I like it Al, great idea, I think it will work on a gasifier too.
I’ve been watching this guy. Probably everybody has. He has 760K subscribers. A lot of useful stuff and some not so much.
I hope you never need to use this trick cause it means your working on a ford, but after an hour of swinging a tire hammer the last resort came out to remove this stuck wheel
I hear you, Been there done that!
Here I thought you just sprayed it with penetrating oil, put the wheel back on with hand tightened nuts and drove down a bumpy road.
Personal rig yes I have done that before, company rig they frown upon activities like that specially Department of Transportation
Perhaps to make it easier for next time a guy could drill and tap two holes through the rim? Perhaps weld on nuts if the rim is too thin? But it might look kinda weird.
Rindert
Last fall I had to change the brakes on my wifes Nissan Rogue. Car only logs about 5-6 K a year and the wheels had never been off in 7 years. I guess they were glued on with some rust. Usually a couple of kicks to the tire will break a wheel loose. I beat on all of the tires, inside and out with a sledge to no avail. Finally had to heat them up to get them to break loose. I cut a piece of weed cloth to put between the wheel and the disk before I put the wheels back on.
THAT sounds like a winner-of the week for kicks and tricks.There aint no shortage of salt up here in michigan-NICE ONE.
The drive around with loosened lug nut as Marcus clearly said out on ROADS is dangerous. And Illegal.
Here’s how to do this.
Air down the tires for more rolling resistance drag.
Back off the lug nuts. Lightly retighten. Only then loosen a set amount like one-turn. Maybe two turns.
Slowly do your counter reversing circles turning in a driveway; on a frozen or drought dried lawn; a shop parking lot. Just as soon as the wheel does pop loose then you must STOP; re-tighten to get it back into the shop.
Any length of driving loose WILL damage your lug studs. Damage your wheel nuts. Damage your wheels nuts pocket holes.
Cussing the roads departments bowing to “the people” who insist on snow melted clear roads will at least let your anger out.
Now salty water coastal . . . gonna curse God?
Accept the fact if you do not have those wheels off-and on twice a year to be wire brushed and surfaces sprayed you-the-one who was slacked off.

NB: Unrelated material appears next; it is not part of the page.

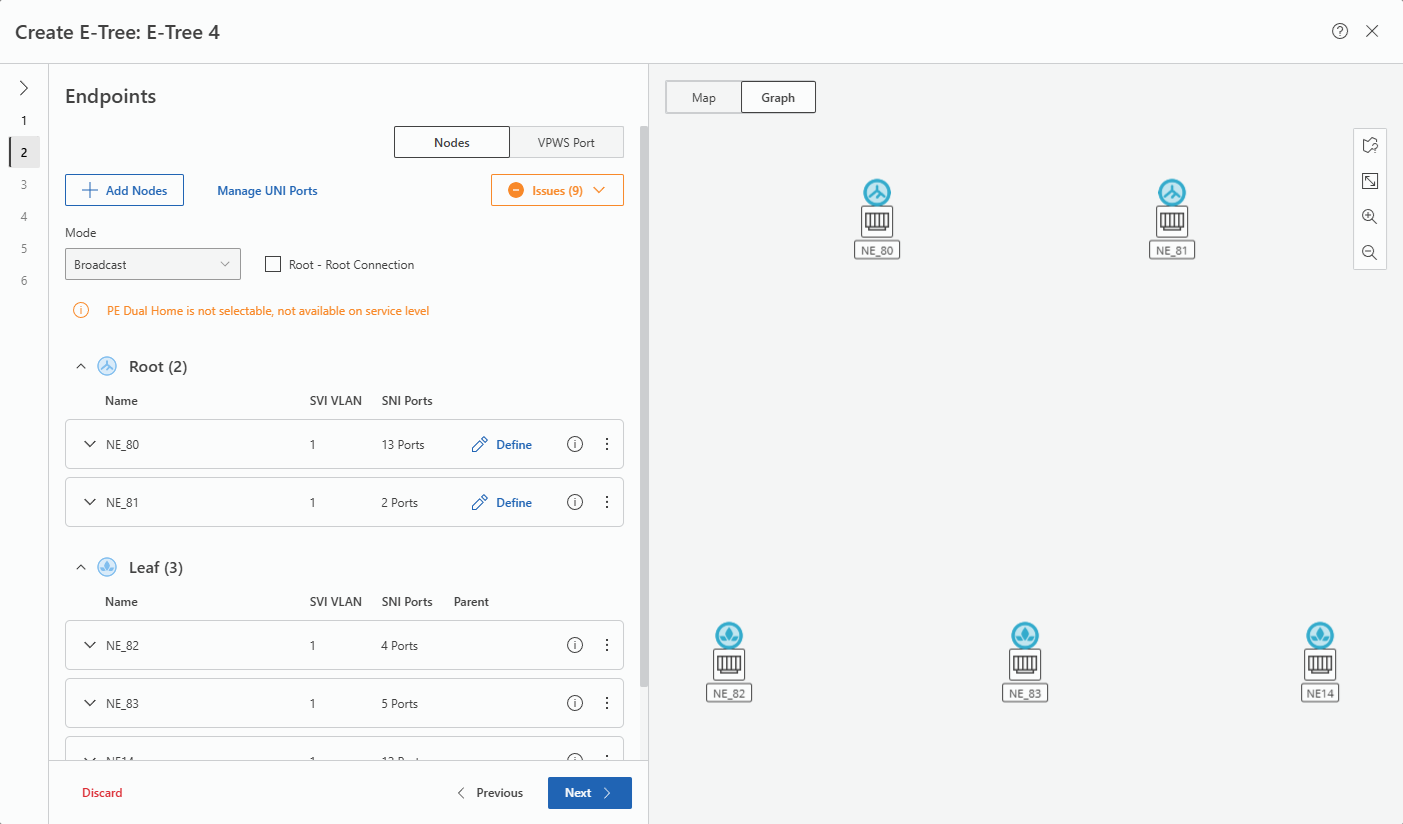The height and width of the screenshot is (824, 1403).
Task: Switch topology view to Map
Action: pos(704,98)
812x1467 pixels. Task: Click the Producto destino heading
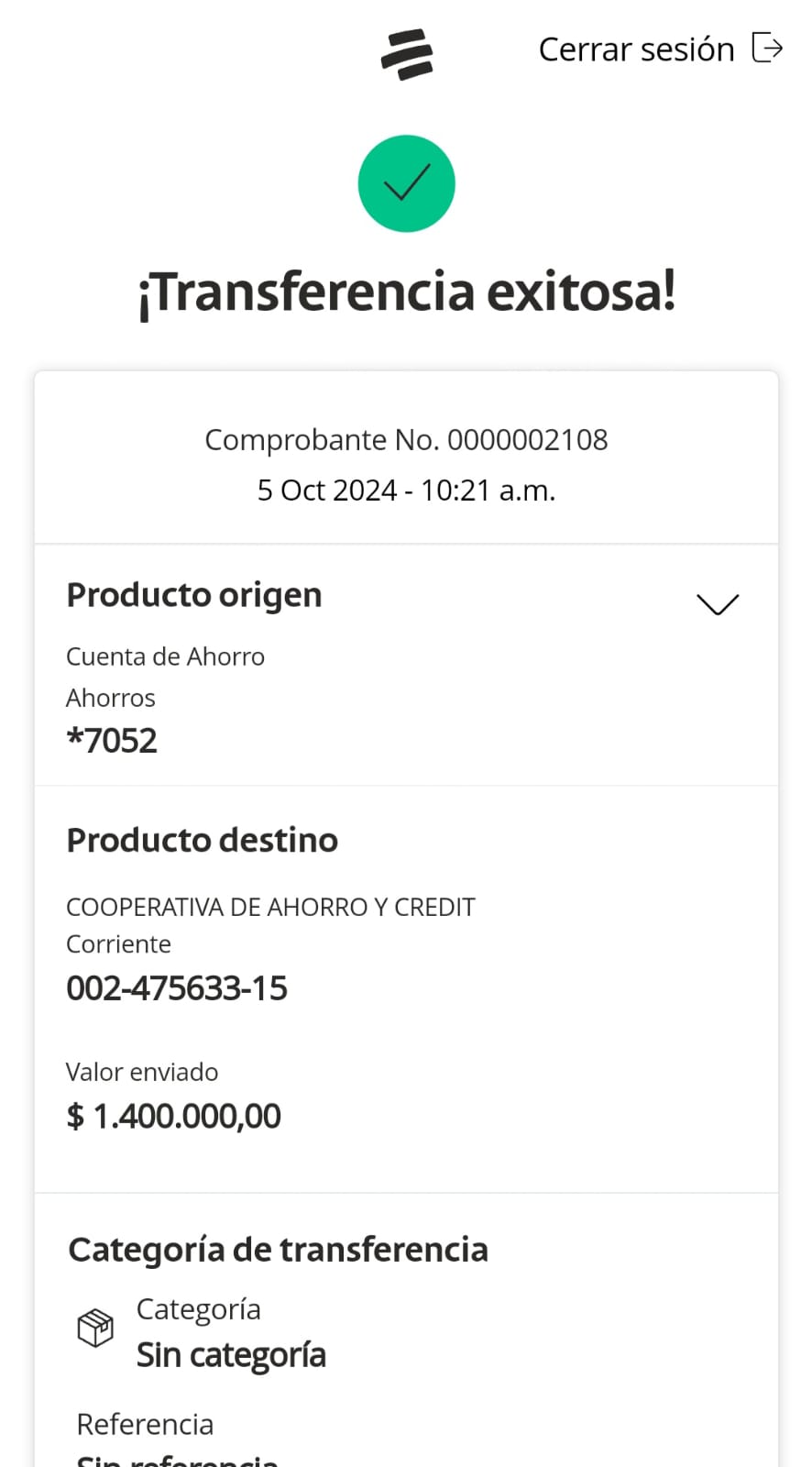point(203,840)
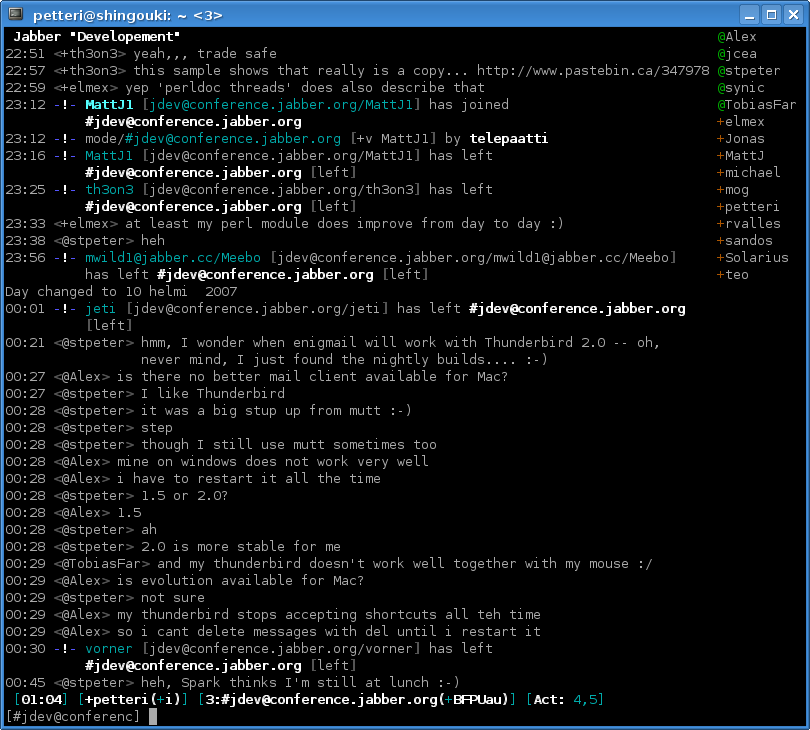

Buying and using a good separate set of winter snow/ice wheels and tires give you this twice a year excuse.
Front and back wheels and tire rotation to keep the all-wheel-drive power systems happy is another good reason to twice a year on-and-off your wheels to clean and respray.
S.U.
I toltally agree-That actually sounds safe enough to do without like said damage the wheels and studs- maybe a real short dirt road by my house one drive way over- then carry a lug wrench when the wheel pops loose from rusted on,THAT is much safer than the crazy police chase reckless driving episodes.
MY wire feed welder quit on my old snap on- mig welder ya212 machine–The circuit board inside i think quit because i bypassed it with a 24 volt same as my wire feed motor-DC pwm type motor speed controler- and it seems to be working better and more steady than what my old controler was working before it quit working.
when i get a 24 volt gas vaulve solinoid in mail along with a 24 volt inverter- i will hook all back together without extra wire for mig gun trigge for the bypass i have hooked up to a battery charger running the wire feed motor.
I have 180 feet of potatoes do dig this year and I’m getting too old and lazy to dig them by hand so I made this potatoe plow out of stuff in my scrap bin. I hope it works.
I haven’t ever used one. It might work if you are in sandy soil, but generally I don’t think your tines are long enough. They are just there to let the dirt and taters separate so the taters end up on top of the ground. Rerod might work, but the protrusions on it might scrape the taters. You can prove me wrong, or someone else can correct me, I am certainly not an expert or trying to criticize.
Wow that looks great. Your workmanship? I’m sure it will work.
I’m right there with you on hating to dig out potatoes Don. This year I tried something new and dug a trench and lined it with weed cloth and then about six inches of soil on that, potato seed and then leaves. I’m hoping to be able to be able to discard the leaves and pull the weed cloth rolling up the potatoes. It’s only a 40 foot row for an experiment. I also have them stuck in every spare bucket, laundry basket and old tote I have.
@madflower69 said “It might work if you are in sandy soil”
Nice work, Don! I bet where you live the soil IS on the sandy side!
You are right Mike. I plan to remove all the vines and wait until the soil is dry before trying it. I will try and video the results as long as the results don’t embarass
me too much.
That looks like something my great uncle made in Netherlands back in the 1920s. His grand children were still using it in 1981 when I was there. It worked great.